Louise ne le laissa pas achever. Sa jalousie, accrue par le temps et par la solitude, éclata dans son geste ainsi que dans le son brusque de sa voix. Gustave, sans avoir l’air de remarquer cette subite émotion, prétexta les fatigues du bal, et passa dans la chambre à coucher pour s’y vêtir d’une robe-de-chambre, où il serait plus à l’aise, disait-il.
Son changement de toilette fait, il rentra près de Louise, se jeta nonchalamment sur un canapé, les yeux à demi fermés, quoiqu’il eût un livre à la main. Bientôt il s’endormit ou feignit de dormir.
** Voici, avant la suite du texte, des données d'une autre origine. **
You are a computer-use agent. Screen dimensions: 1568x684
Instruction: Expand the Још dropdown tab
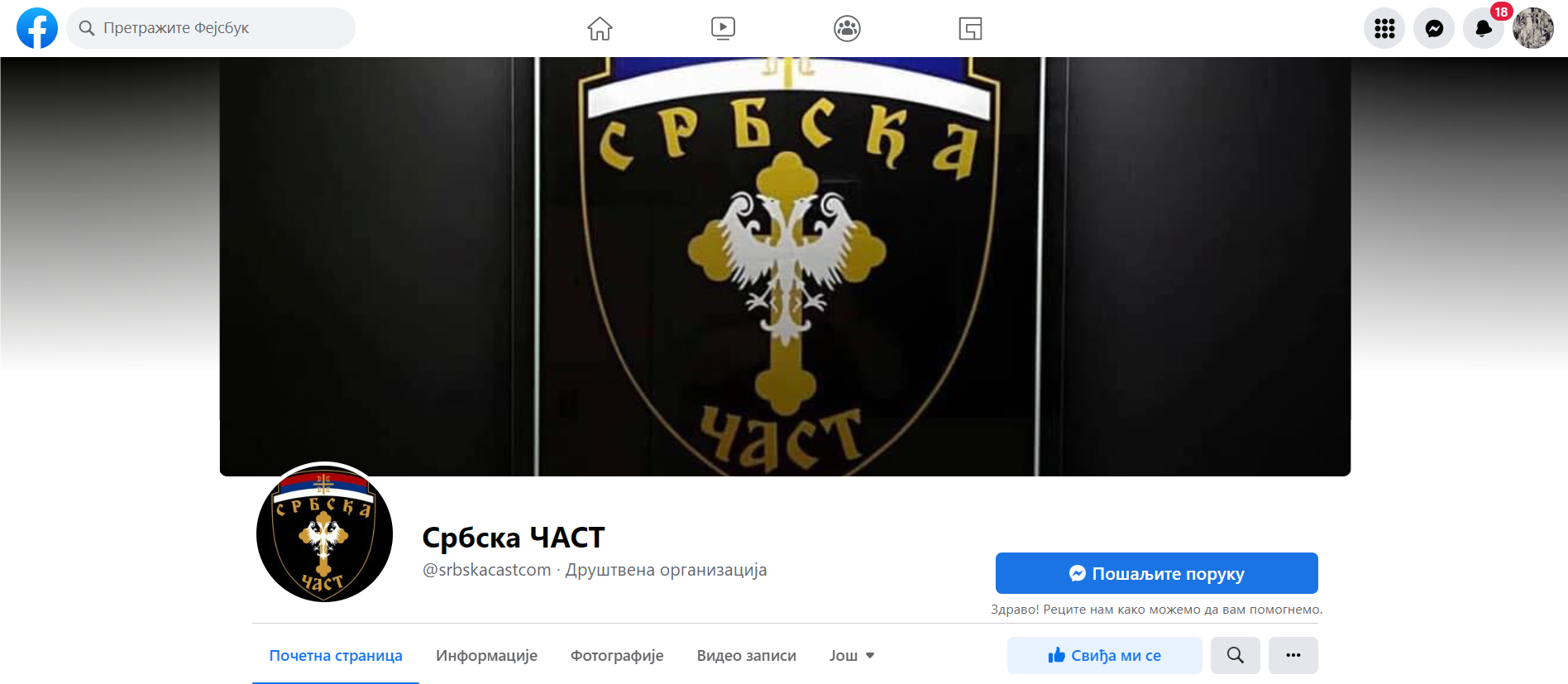(852, 656)
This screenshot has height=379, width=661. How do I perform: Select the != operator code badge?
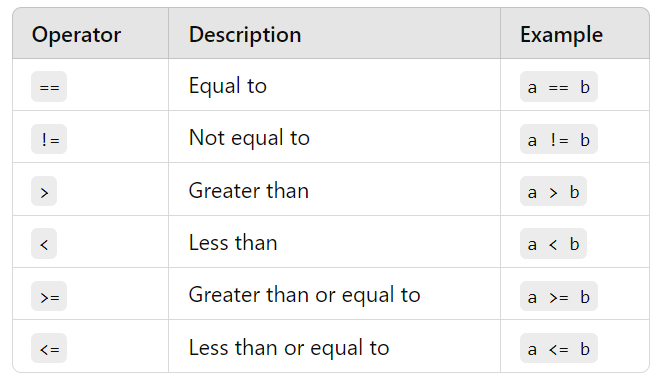click(49, 139)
Chaque fois que Louise était possédée de jalousie, elle cherchait des preuves de son malheur dans les hardes de Gustave. Elle espérait y trouver une lettre, des cheveux, un indice quelconque de l’infidélité de son amant. Pas un pli de vêtement ne lui échappait: elle décousait les doublures. Gustave, par sa fausse confidence et par sa feinte lassitude, lui avait ménagé, en changeant d’habits, l’occasion de lire un billet plus important pour elle et pour lui que n’eût pu l’être une lettre d’amour.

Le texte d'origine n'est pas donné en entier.